**Records**:

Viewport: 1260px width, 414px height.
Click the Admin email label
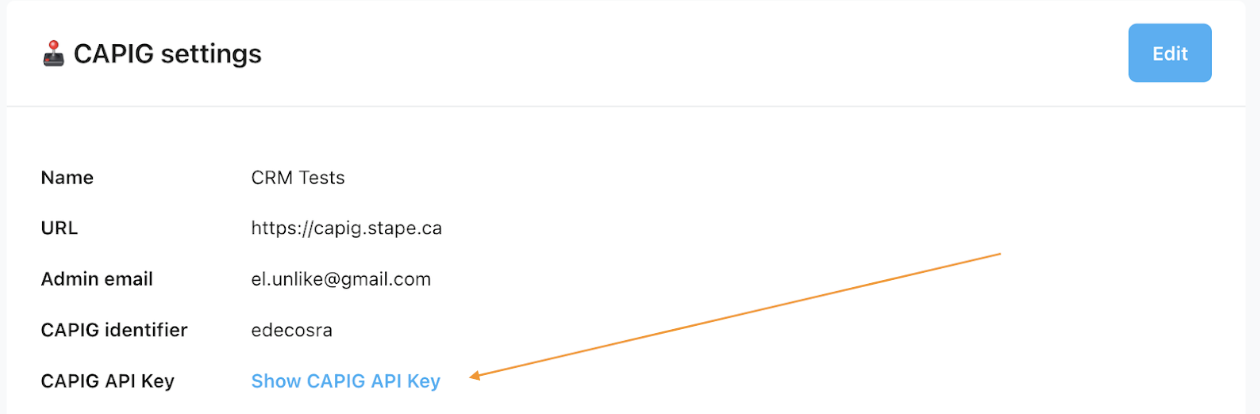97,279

==

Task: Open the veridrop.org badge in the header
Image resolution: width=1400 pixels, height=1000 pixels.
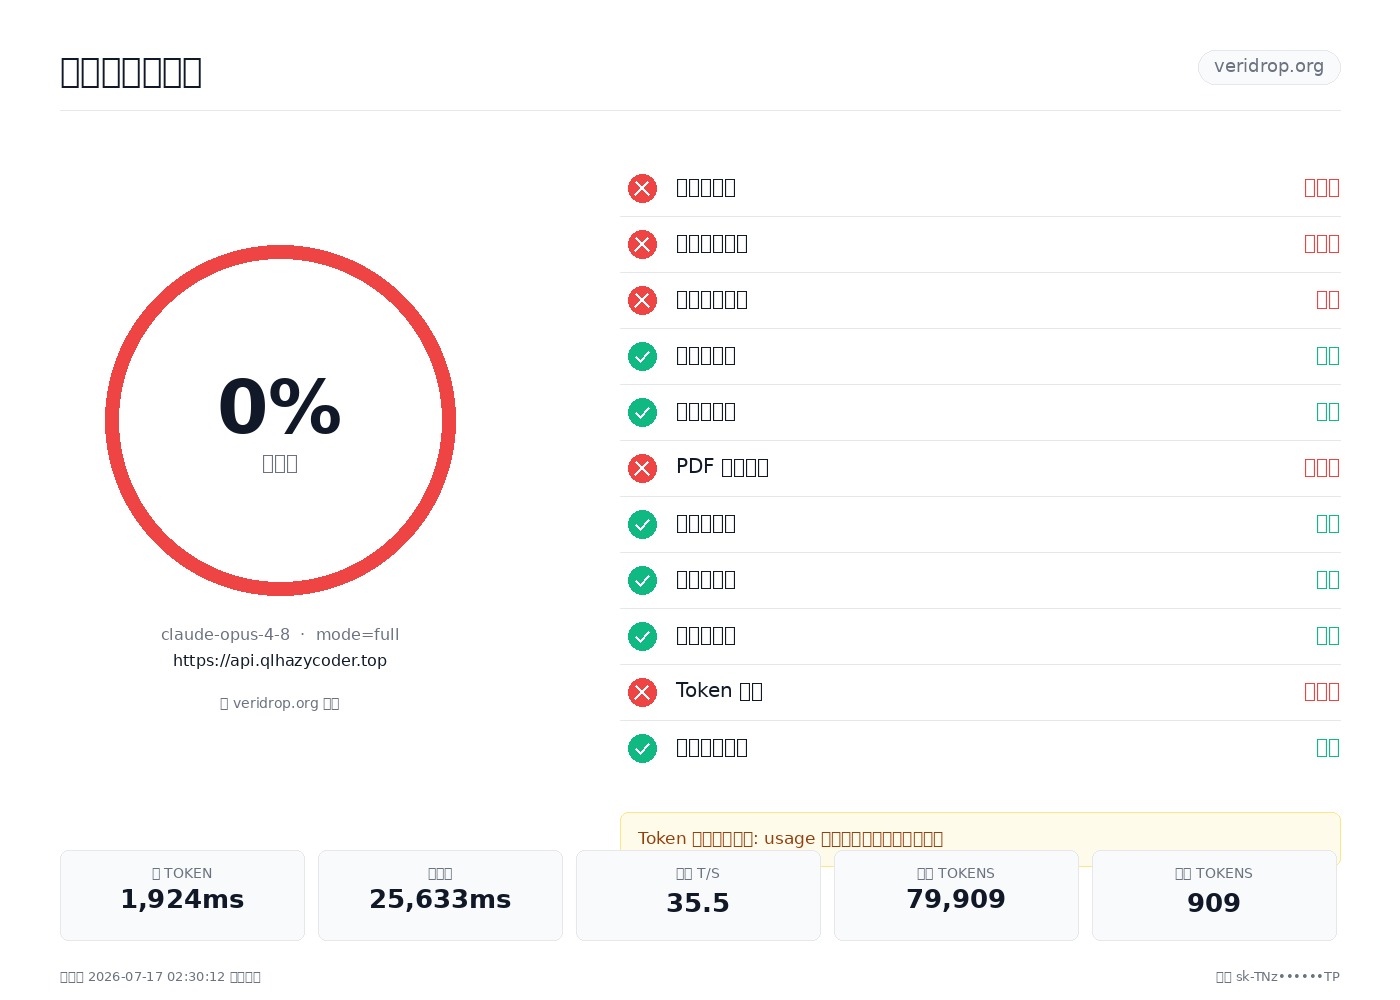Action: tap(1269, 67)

**Requirements**:
Duplicate the entries beginning with the line containing "Task: Open the" and continuing through the line containing "Action: tap(1269, 67)", both included. Omit the pictures from your answer.

**Finished exercise**:
Task: Open the veridrop.org badge in the header
Image resolution: width=1400 pixels, height=1000 pixels.
Action: tap(1269, 67)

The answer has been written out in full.